Der Anpressdruck (Anlagedruck) des Kompressionsmediums wirkt bei der nachgiebigen und nicht nachgiebigen Kompressionstherapie gleichermaßen.
Die beiden internen Kraftquellen (Filament-Gleit-Schwellung und Pumpeffekt-Schwellung) summieren sich und entfalten nach Gehstrecken größer 800 m biphasisch eine Kraft, die je nach Steifheit des nicht nachgiebigen Materials im Binnenraum unter dem Verband (für < 1/10 sec.) vollständig in Druckkraft übergeht. Unter einer nachgiebigen Kompression verpufft diese Energie zum größten Teil in der Elastizität des textilen Materials. Beim schnellen und ausgedehnten Gehen entwickeln sich deshalb (biphasisch) signifikant höhere Druckamplituden als unter elastischer Kompression.
Die Grafik 1 zeigt die erreichten Arbeitsdruckspitzen (Mittelwerte) beim Gehen (∅ 5,5 km/h) einer Strecke von 1300 m.
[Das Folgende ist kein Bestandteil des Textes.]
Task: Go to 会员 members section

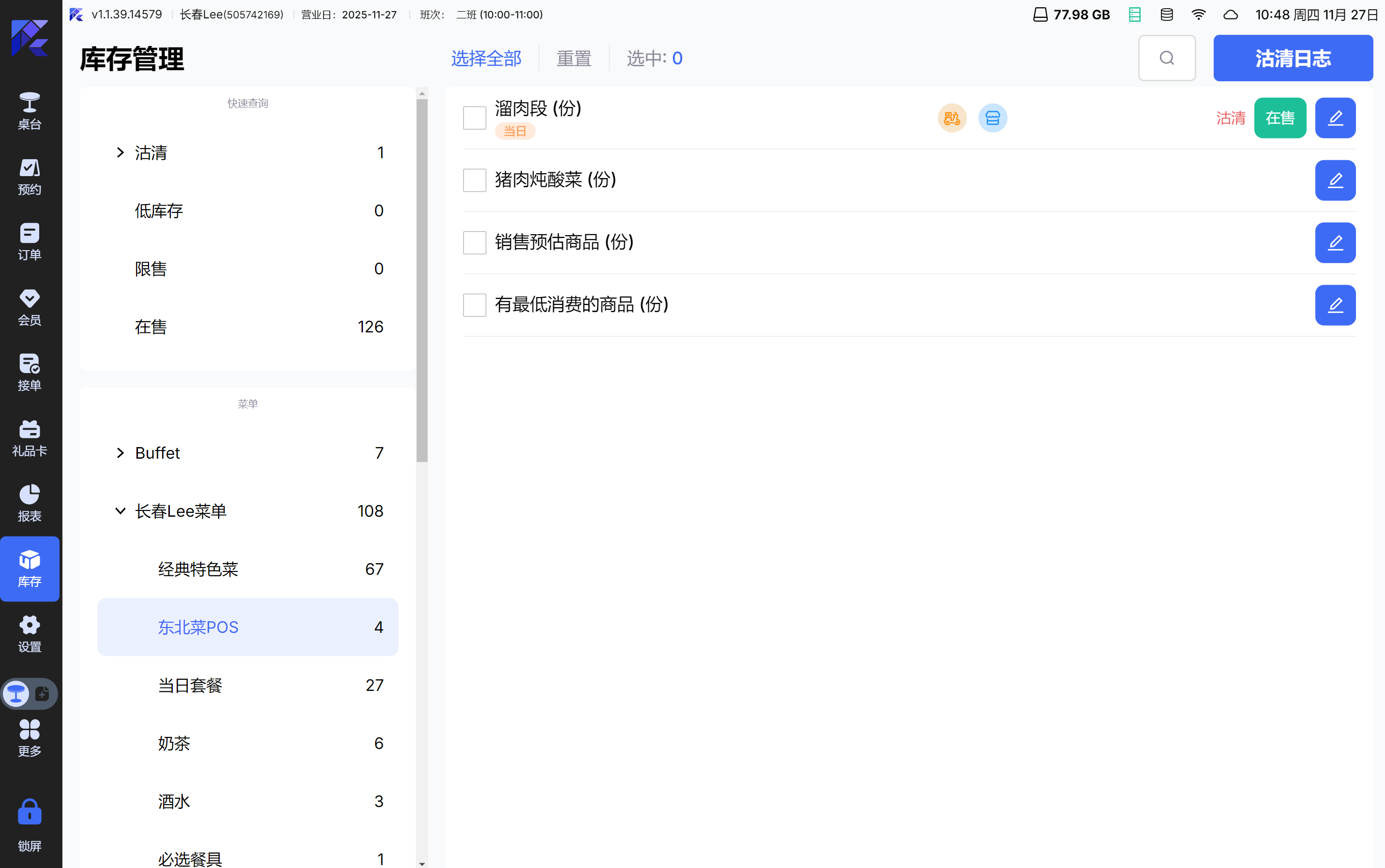Action: click(30, 307)
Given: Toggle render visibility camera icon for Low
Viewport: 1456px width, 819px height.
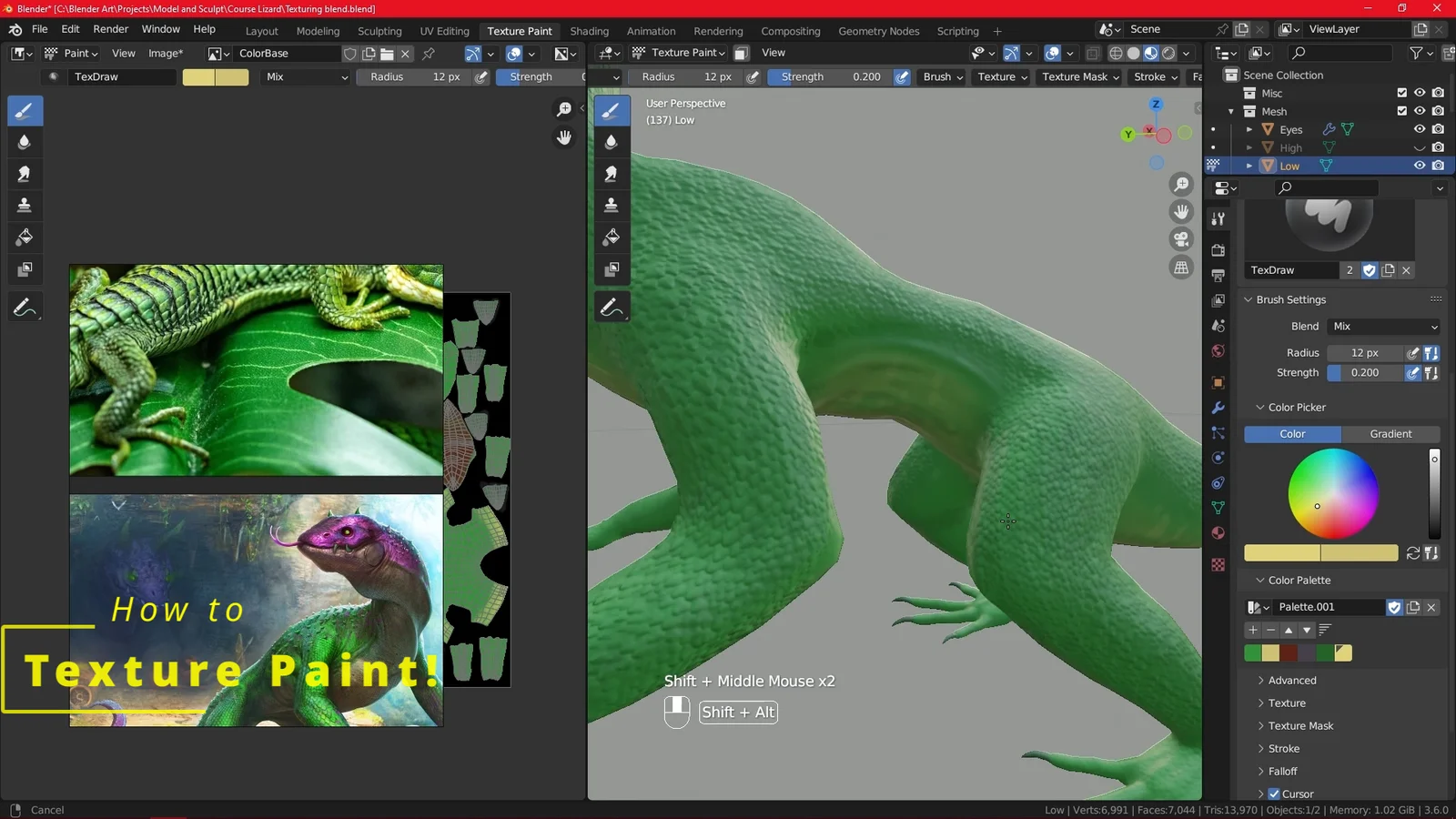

Biphasischer Druckanstieg unter dem Zinkleimverband. Phase 1 mit 80 mmHg Arbeitsdruckspitzen von 0 bis 300 m. Phase 2 ab 800 m mit 200 mmHg Amplitudenspitzen.
Als Resümee behält der alte phlebologische Leitsatz (2) weiterhin seine berechtigte Gültigkeit:
Bis zum Knie einen nicht nachgiebigen Zinkleimverband, ab dem Knie aufwärts bis zur Leiste einen fixierten Klebeverband, welcher über dem Verlauf der tiefen Venen durch nicht nachgiebige Tapestreifen verstärkt ist. Der Patient muss 3-4 mal am Tag eine 1⁄2 Stunde schnell gehen. So kommt er in den einzigartigen Genuss des biphasischen Druckaufbaues unter Fischerverbänden.
Heutzutage antikoagulieren wir zusätzlich (Blutverdünnung) mit oralen Faktor-X-Hemmern in Tablettenform, z.B. mit Xarelto (Rivaroxaban).
Überraschend und eindrucksvoll ist, dass nach Anlage des Verbandes die Schmerzen sofort besser werden. Die Verbände werden zunächst täglich, dann in immer größeren Abständen gewechselt. Man kann so ganz exakt nach dem nachgebenden Schwellungsgrad des Beines immer eine passende Kompression anmodellieren. Die Dauer der Verbandtherapie beträgt ca. 4 Wochen. Dann gehen wir in der Regel auf einen Unterschenkel-Kompressionsstrumpf über.
Literatur:
- Bakke M et al., Ultrasonographic assessment of the swelling of the human masseter muscle after static and dynamic activity. Arch Oral Biol (1996), 41, 133–140.
- Benninghoff A, Drenckhahn D. Anatomie. Makroskopische Anatomie, Histologie, Embryologie, Zellbiologie. Elsevier, Urban & Fischer Verlag, München 2008. 17. Auflage. S. 159.